Ron Reichman
Advisor: Richard Meyer (Art & Art History)
Abstract: This study offers a queer reappraisal of Pablo Picasso’s work between 1906 and 1914—a critical juncture in the history of avant-garde art, when Cubism emerged as a transformative idiom reshaping the terms of modernist representation. An exemplary case study, Picasso came to define one of the central paradigms of twentieth-century art, shaped by enduring myths of artistic greatness and virility. Foregrounding the unstable and contradictory logics structuring his representations of the body, gender, and desire, this dissertation pressures the category of heterosexual masculinity—not as a default identity, but as a historically situated idealization. It examines Picasso’s investment in metamorphosis as a pictorial code, an iconographic leitmotif, and a way of seeing, as expressed across a range of mediums—painting, drawing, sculpture, collage, paper constructions, and photography.
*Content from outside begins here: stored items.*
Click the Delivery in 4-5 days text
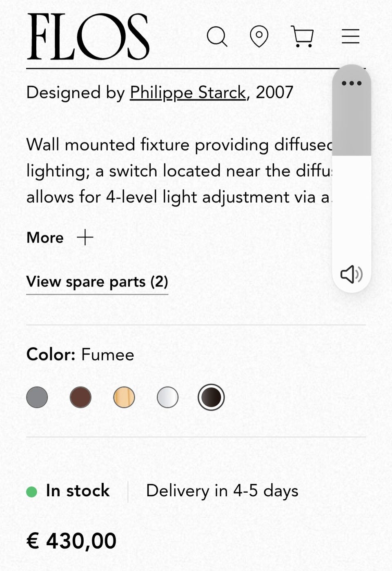Screen dimensions: 392x571 (x=222, y=491)
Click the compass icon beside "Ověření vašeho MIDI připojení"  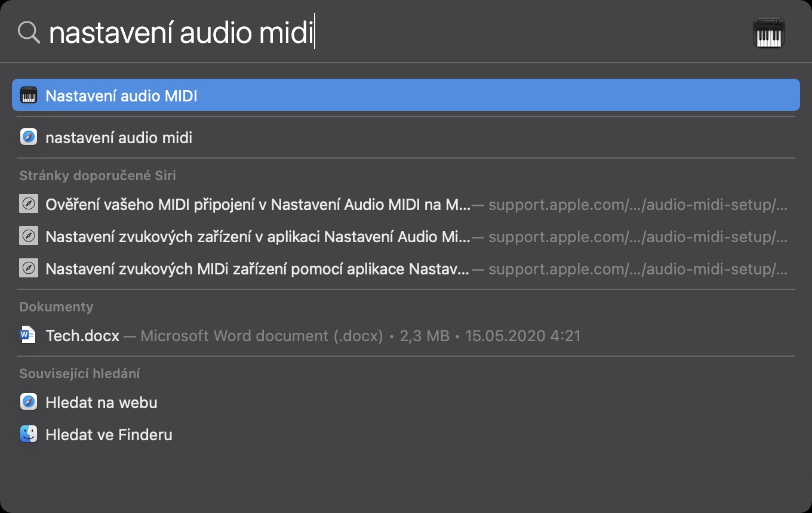point(29,205)
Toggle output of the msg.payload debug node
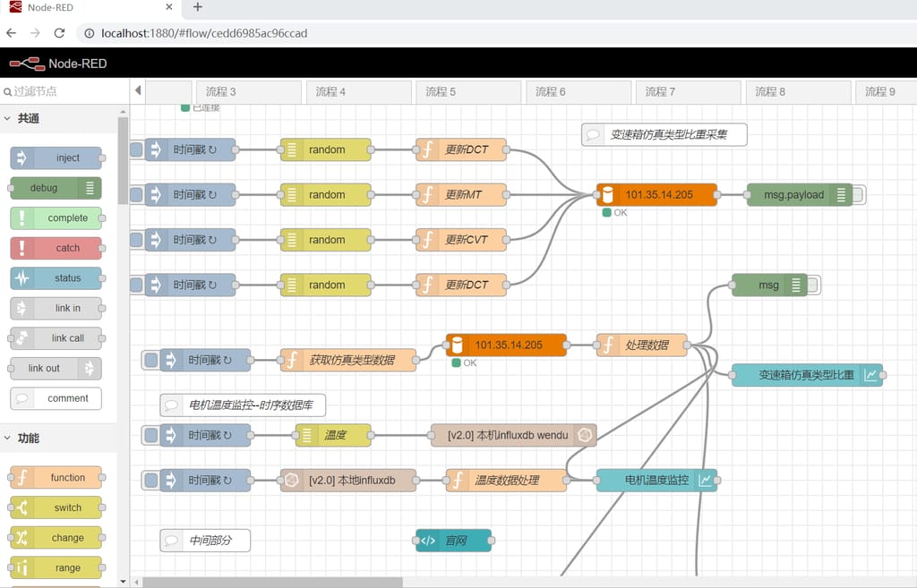The image size is (917, 588). point(859,194)
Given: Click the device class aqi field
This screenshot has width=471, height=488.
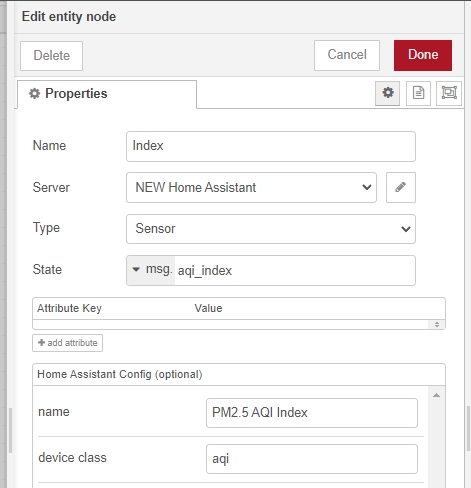Looking at the screenshot, I should tap(312, 459).
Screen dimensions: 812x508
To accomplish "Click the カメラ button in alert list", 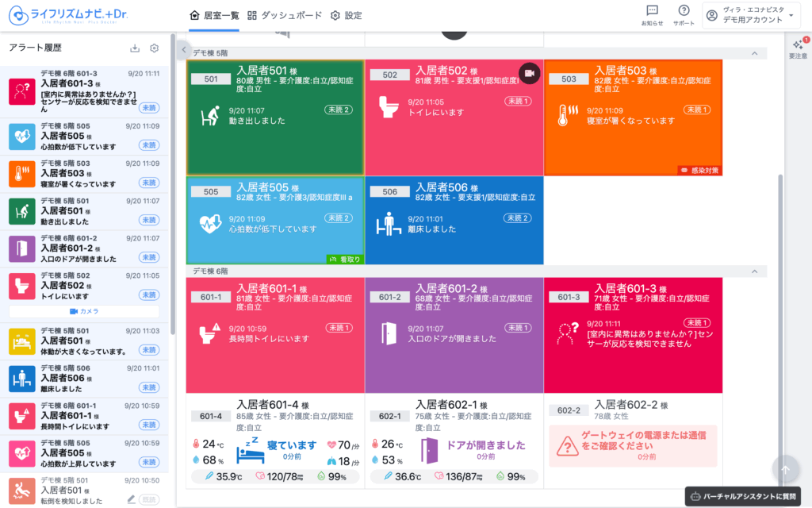I will pyautogui.click(x=84, y=311).
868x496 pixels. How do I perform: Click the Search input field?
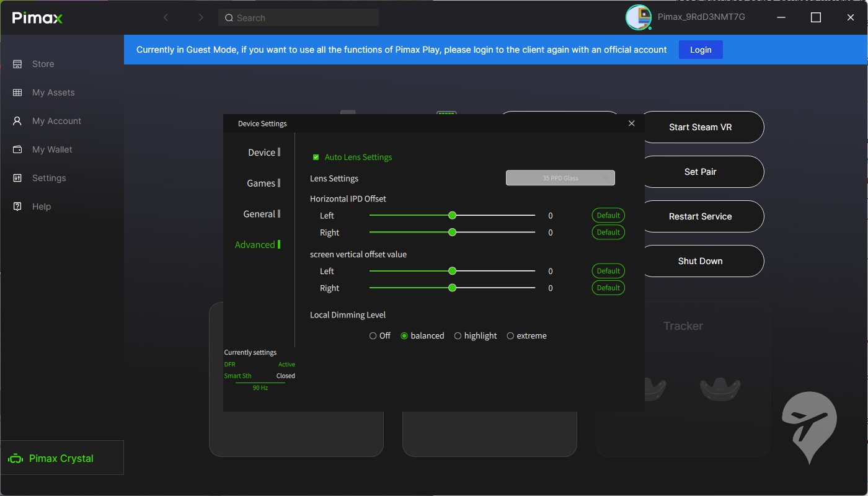(x=299, y=18)
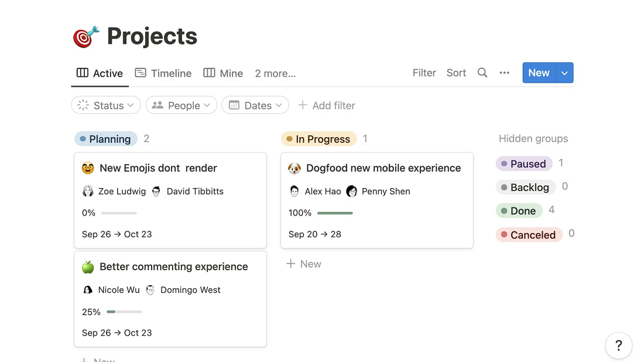Click the green apple emoji on Better commenting card
The image size is (644, 362).
click(x=87, y=267)
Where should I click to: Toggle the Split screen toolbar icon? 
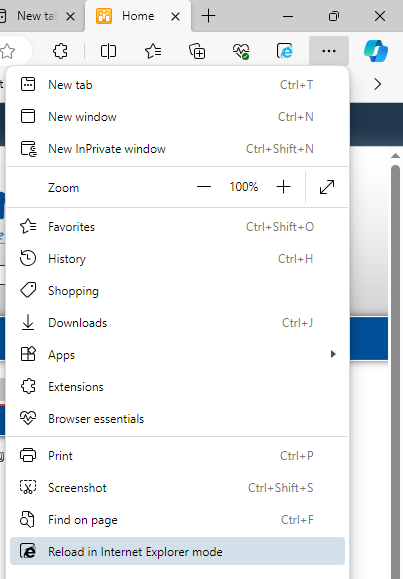(108, 51)
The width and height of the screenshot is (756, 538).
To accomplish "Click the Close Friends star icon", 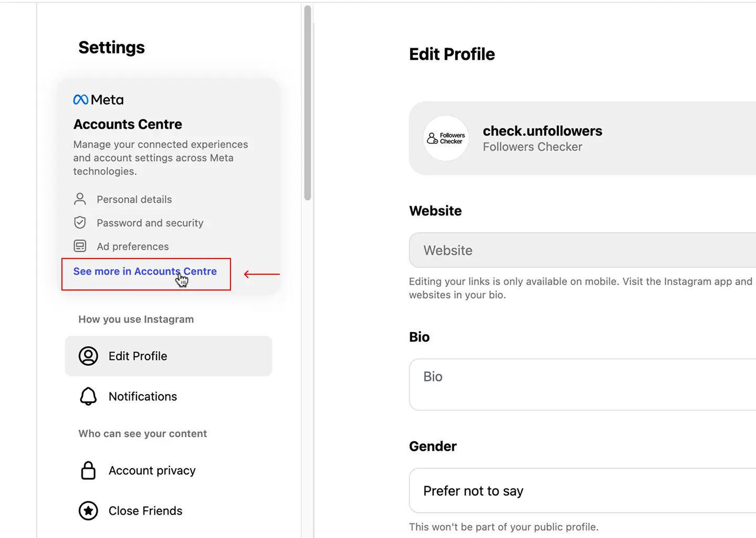I will coord(88,511).
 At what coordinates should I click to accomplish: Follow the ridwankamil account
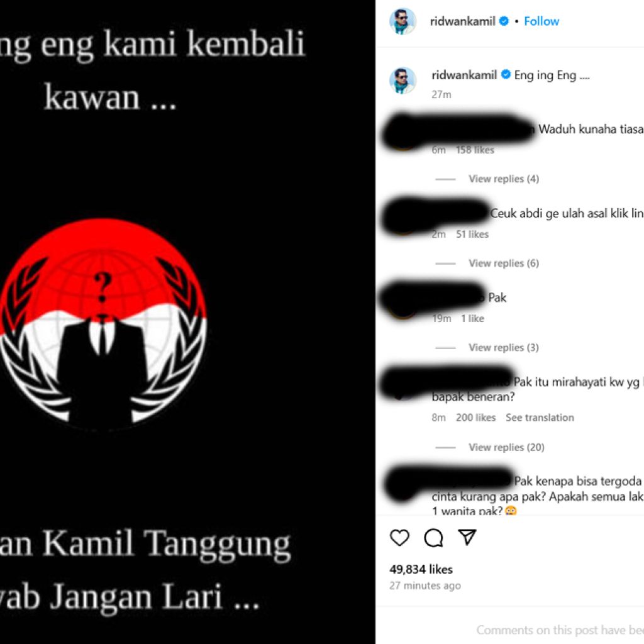541,21

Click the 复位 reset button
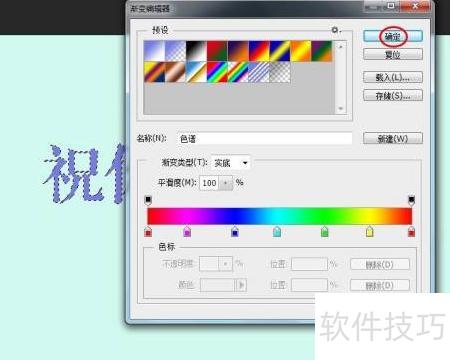[393, 54]
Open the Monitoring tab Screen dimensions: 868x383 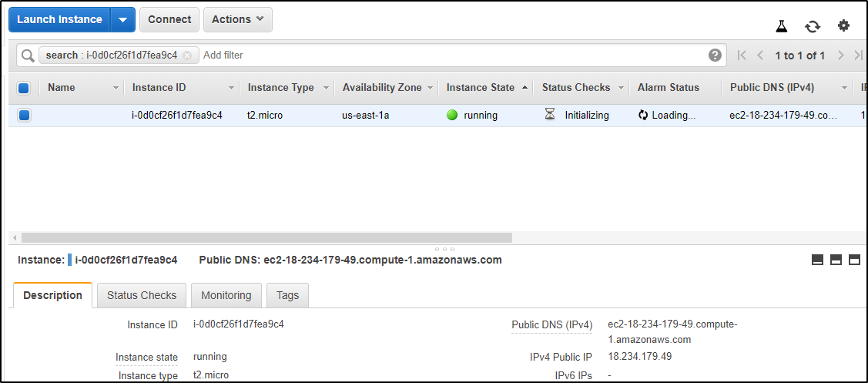click(226, 295)
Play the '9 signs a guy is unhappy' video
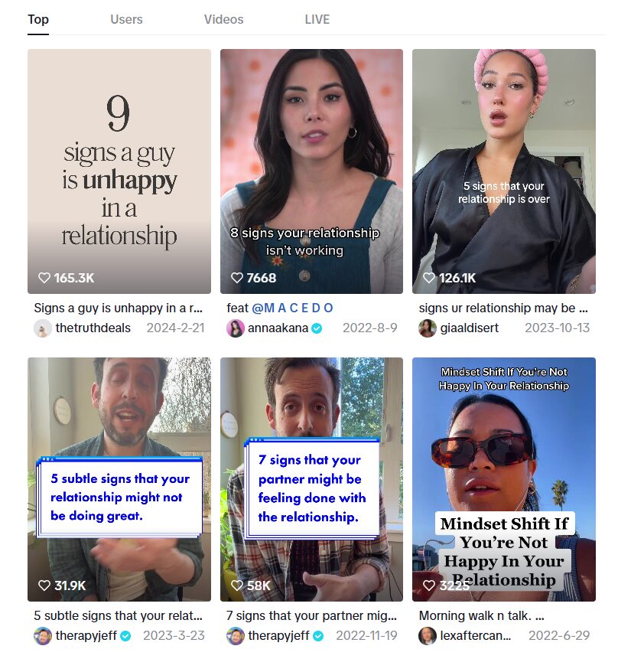This screenshot has width=644, height=659. pyautogui.click(x=119, y=171)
Read alongside the social codes and psychic economies of male homosociality and gender multiplicity, these works help dislodge heterosexuality from its privileged role in conventional interpretations of his art and legacy. Ultimately, this dissertation argues that Picasso’s pre-Cubist and Cubist work, often framed in terms of phallic domination and erotic conquest, reveals something more subtle yet profound about identity—namely, its instability—registered in the malleability and inherent ambivalence of artistic form, as well as in often-overlooked cultural scripts of male intimacy and homosocial desire.
Ron is currently serving as a teaching fellow in the Art History Department at Tel Aviv University and will be applying for postdoctoral positions in the upcoming application cycle. He plans to develop his Picasso dissertation into a book, and as a second project, intends to pursue a monographic study of the Jewish art historian Leo Steinberg, focusing on his radical approach to the erotics of vision and spectatorship.